*** EXTRAIT
Je m'excuse de vous déranger. Actuellement, je suis face à un jeune qui me questionne beaucoup.

L’histoire a commencé il y a quatre ans, lorsque le juge m'a confié le mandat d'assistance éducative (suivi du jeune jusqu'à sa majorité). a l'époque, il avait 15 ans et venait de finir son école obligatoire.

Comme il ne se présentait pas au rendez-vous, je me suis présenté à son domicile. les parents travaillaient et n'étaient pas là lorsque j’ y allais. Durant six mois, je me suis présenté bimensuellement au domicile. la porte restait close bien que le jeune soit présent (je l'entendais).

Il n'est intéressé par aucune formation, il n'a aucun désir particulier au niveau professionnel, il a juste peur de s'imaginer à un poste et d'y passer toute sa vie. il veut du changement.

Ces derniers temps, il a travaillé durant deux mois avec des employé communaux. Cela lui a plu, mais il était soulagé d'arriver au bout des deux mois : il commençait à ressentir de la lassitude. Je l'avais accompagné et travaillé avec lui pendant les trois premiers jours, pour l'introduire dans la petite équipe.

Il dit ne pas comprendre les gens qui s'agitent pour aller bosser. lui, il ne veut rien faire. il ne semble pas s'émouvoir quand les autorités le menacent de diminuer ou de supprimer l'aide sociale.

Il dit lui-même ne pas être très satisfait de sa vie qui se limite à la TV et, en fin de journée, à rencontrer ses potes.

Il reste passif, même pour son projet d'obtenir son permis de conduire. il a envie de l'obtenir, mais il ne fait rien depuis une année qu'il parle de ce sujet pour économiser de l'argent ou trouver une activité et financer cela. 

J'ai très souvent pensé à un traumatisme. Je ne parviens pas à entrer dans son monde pour tenter d'y comprendre quelque chose. Lui se sent autrement que les autres, il a même utilisé le terme d'extra-terrestre.

Meilleures salutations à vous. 

Je lui réponds 

Cher ami,

 

Pourquoi certains jeunes en sérieux décrochage sont-ils passifs et plus encore subtilement résistants, via leur inertie persistante, par rapport à « l’offre sociale » ? Sont-ce des séquelles de traumatismes précoces, comme vous en faites l’hypothèse ? Oui peut-être, mais c’est loin d’être certain ! Je pense que si traumatisme il y a eu, il s’en exprime quelques signes indirects au fil du temps , de la famille de l’angoisse! Je ne suis donc pas convaincu.

Longue déception face aux autres et à la société peut-être, sentiment d’inadéquation … et vers les 13-14-15 ans décision prise de sortir radicalement du système ( mais ici, d’une certaine manière, avec l’accord des parents, qui  nourrissent et entretiennent et ne le mettent pas à la rue !! ) Et ceci, dans la vignette que vous décrivez si j’ai bien compris, sans tendance anti-sociale avérée ? Vous auriez signalé l’inverse !! 

Quelle leçon alors, ce jeune ne nous donne-t-il pas sur ce qu’est l’altérité ! Altérité d’un jeune de condition modeste, certes, mais altérité quand-même !
******
*** DONNÉES
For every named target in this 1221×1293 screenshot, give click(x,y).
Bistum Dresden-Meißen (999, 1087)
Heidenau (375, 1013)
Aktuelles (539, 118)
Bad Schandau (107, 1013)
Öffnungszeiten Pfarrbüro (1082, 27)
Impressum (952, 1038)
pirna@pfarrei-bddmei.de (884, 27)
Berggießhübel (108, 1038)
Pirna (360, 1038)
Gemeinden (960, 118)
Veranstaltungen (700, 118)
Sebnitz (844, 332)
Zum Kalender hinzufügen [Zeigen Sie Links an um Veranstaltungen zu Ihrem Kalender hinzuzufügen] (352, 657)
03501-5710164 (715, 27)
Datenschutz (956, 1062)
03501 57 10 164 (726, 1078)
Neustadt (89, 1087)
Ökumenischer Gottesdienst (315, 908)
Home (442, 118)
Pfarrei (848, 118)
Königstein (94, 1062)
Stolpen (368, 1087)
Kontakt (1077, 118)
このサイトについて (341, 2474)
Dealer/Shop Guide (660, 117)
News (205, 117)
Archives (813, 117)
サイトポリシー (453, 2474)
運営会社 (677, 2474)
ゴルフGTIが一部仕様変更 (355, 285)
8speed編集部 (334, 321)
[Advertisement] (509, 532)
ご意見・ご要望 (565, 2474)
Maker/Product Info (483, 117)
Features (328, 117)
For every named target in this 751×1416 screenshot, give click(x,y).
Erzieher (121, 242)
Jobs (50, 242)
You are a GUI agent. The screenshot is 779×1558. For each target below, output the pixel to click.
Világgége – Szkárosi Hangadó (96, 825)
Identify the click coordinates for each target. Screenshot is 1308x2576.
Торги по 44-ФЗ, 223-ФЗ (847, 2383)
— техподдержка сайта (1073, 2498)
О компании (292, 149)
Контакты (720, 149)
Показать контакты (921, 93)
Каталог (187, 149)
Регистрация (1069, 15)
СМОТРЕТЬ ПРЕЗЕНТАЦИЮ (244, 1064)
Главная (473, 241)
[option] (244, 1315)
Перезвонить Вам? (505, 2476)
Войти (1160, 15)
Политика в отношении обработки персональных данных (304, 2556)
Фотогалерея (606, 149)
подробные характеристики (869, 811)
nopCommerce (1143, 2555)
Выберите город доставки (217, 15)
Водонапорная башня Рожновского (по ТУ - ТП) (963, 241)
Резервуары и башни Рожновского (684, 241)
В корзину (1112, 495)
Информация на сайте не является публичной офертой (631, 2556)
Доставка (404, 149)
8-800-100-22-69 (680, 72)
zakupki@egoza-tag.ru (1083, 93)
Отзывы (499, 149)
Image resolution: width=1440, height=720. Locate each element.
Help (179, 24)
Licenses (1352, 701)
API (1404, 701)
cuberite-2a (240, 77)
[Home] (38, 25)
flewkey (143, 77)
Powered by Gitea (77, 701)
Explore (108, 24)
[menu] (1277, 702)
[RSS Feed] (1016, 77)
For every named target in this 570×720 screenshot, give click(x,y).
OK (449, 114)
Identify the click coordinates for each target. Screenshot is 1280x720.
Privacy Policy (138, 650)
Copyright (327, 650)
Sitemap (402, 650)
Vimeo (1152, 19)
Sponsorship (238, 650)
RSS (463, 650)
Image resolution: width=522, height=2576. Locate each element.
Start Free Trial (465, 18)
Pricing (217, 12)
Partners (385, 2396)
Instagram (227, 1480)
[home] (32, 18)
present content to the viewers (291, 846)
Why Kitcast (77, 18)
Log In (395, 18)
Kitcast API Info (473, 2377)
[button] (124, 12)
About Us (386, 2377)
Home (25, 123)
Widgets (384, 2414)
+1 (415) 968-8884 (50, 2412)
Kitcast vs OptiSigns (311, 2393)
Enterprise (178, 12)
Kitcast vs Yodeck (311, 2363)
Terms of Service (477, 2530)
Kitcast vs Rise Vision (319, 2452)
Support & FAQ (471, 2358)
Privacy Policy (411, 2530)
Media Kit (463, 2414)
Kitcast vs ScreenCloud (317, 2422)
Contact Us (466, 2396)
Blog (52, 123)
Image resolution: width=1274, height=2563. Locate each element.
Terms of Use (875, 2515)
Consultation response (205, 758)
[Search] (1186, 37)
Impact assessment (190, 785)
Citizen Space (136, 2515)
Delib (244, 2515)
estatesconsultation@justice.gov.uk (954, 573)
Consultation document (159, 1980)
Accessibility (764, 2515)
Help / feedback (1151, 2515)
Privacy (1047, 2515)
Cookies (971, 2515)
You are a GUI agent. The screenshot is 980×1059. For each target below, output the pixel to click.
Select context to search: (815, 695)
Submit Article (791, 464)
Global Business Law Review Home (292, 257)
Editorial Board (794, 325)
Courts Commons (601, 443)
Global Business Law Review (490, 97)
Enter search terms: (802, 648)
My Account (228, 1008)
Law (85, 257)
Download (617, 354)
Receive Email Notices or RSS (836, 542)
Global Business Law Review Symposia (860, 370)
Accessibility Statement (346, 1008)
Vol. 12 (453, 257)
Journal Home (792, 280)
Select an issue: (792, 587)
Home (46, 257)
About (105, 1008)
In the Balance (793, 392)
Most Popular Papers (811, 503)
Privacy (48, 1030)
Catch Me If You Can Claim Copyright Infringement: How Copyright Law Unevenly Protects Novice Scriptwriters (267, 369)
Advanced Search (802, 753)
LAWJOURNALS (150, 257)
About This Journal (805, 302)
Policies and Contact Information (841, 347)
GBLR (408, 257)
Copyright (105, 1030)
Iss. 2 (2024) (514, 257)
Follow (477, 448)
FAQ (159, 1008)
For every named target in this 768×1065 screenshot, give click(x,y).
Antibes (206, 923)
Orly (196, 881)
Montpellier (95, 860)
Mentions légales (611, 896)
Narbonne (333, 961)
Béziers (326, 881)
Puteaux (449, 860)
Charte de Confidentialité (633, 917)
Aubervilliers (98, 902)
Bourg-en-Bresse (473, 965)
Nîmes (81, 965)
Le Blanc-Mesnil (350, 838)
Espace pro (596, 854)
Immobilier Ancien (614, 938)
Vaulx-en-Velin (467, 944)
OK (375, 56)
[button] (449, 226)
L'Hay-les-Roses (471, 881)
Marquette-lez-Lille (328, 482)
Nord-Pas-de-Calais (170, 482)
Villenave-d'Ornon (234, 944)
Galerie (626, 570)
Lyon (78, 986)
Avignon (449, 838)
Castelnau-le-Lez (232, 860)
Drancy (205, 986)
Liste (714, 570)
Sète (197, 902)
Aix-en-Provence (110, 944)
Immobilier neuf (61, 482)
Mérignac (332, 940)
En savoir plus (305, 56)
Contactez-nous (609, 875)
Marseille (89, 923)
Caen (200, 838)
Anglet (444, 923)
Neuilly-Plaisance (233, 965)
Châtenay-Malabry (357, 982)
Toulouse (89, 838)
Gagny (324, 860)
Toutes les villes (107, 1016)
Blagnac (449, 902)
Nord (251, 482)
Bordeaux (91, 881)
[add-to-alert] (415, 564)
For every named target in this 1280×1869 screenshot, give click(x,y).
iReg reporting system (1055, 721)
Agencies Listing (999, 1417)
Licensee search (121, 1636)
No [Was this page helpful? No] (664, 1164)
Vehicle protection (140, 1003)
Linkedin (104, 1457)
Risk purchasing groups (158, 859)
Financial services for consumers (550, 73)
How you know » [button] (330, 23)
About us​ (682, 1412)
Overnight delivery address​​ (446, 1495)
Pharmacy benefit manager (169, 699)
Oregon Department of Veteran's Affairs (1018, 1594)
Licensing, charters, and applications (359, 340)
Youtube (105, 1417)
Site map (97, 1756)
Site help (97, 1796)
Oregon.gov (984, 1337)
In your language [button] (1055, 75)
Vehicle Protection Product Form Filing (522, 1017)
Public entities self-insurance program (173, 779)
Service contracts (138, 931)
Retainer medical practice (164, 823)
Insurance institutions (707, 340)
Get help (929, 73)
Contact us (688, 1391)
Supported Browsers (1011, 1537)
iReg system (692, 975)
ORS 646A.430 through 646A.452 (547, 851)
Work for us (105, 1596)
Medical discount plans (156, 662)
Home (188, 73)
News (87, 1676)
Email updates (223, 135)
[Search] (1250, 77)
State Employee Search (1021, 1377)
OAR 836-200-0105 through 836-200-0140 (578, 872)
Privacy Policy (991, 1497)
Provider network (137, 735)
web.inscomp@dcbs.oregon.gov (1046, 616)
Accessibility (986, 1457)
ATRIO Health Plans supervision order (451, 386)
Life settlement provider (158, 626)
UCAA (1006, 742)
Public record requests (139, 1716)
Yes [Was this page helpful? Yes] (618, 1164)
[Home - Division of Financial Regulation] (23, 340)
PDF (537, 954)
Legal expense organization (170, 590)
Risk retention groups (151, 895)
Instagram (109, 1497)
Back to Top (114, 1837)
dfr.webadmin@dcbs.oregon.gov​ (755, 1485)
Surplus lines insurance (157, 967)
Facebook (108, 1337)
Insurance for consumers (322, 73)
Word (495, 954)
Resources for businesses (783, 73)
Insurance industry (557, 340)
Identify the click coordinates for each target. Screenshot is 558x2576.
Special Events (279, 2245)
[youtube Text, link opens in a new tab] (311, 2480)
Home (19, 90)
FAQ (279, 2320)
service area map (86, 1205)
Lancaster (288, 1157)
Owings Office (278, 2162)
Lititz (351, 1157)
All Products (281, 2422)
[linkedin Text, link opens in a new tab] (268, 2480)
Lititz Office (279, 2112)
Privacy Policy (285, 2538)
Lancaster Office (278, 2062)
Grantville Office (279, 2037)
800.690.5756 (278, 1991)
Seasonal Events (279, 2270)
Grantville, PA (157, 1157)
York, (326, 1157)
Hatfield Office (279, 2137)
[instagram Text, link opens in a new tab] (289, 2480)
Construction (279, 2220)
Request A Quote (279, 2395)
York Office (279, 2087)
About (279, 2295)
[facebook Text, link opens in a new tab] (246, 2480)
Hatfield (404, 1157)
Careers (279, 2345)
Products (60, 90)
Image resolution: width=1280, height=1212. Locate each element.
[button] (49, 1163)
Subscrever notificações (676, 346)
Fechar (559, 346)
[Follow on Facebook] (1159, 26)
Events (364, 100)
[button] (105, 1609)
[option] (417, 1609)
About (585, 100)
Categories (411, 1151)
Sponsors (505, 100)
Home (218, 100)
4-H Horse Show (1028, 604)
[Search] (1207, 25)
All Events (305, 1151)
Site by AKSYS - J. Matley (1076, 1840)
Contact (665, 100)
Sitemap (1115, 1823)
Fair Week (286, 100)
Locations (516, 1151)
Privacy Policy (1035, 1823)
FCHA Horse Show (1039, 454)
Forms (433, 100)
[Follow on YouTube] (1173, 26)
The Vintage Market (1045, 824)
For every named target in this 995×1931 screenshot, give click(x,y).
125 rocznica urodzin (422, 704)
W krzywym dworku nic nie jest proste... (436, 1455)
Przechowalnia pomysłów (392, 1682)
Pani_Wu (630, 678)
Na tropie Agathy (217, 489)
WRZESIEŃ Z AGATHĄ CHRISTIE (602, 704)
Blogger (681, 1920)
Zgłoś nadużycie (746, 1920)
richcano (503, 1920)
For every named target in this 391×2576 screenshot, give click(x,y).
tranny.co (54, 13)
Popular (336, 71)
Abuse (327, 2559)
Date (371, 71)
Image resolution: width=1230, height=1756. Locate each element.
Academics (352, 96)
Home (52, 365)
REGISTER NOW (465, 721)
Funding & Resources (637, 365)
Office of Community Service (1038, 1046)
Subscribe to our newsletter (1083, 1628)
******
> **CONSIGNE A**
Extrayez de l'extrait, sans rien y changer, tout le passage allant de « Je lui réponds » jusqu'à « donc pas convaincu. ».
> **CONSIGNE B**
Reformulez sous forme de liste le paragraphe de l'extrait qui commence par « Ces derniers temps », en conservant ses faits principaux.
Les enregistrements n'ont aucun lien avec l'extrait.

> **RÉPONSE COMPLÈTE A**
Je lui réponds 

Cher ami,

 

Pourquoi certains jeunes en sérieux décrochage sont-ils passifs et plus encore subtilement résistants, via leur inertie persistante, par rapport à « l’offre sociale » ? Sont-ce des séquelles de traumatismes précoces, comme vous en faites l’hypothèse ? Oui peut-être, mais c’est loin d’être certain ! Je pense que si traumatisme il y a eu, il s’en exprime quelques signes indirects au fil du temps , de la famille de l’angoisse! Je ne suis donc pas convaincu.

> **RÉPONSE COMPLÈTE B**
- Le jeune a récemment travaillé durant deux mois avec des employés communaux.
- Ce travail lui a plu.
- Il était cependant soulagé d'arriver au bout des deux mois, car il commençait à ressentir de la lassitude.
- Pendant les trois premiers jours, il a été accompagné, et quelqu'un a travaillé à ses côtés pour l'introduire dans la petite équipe.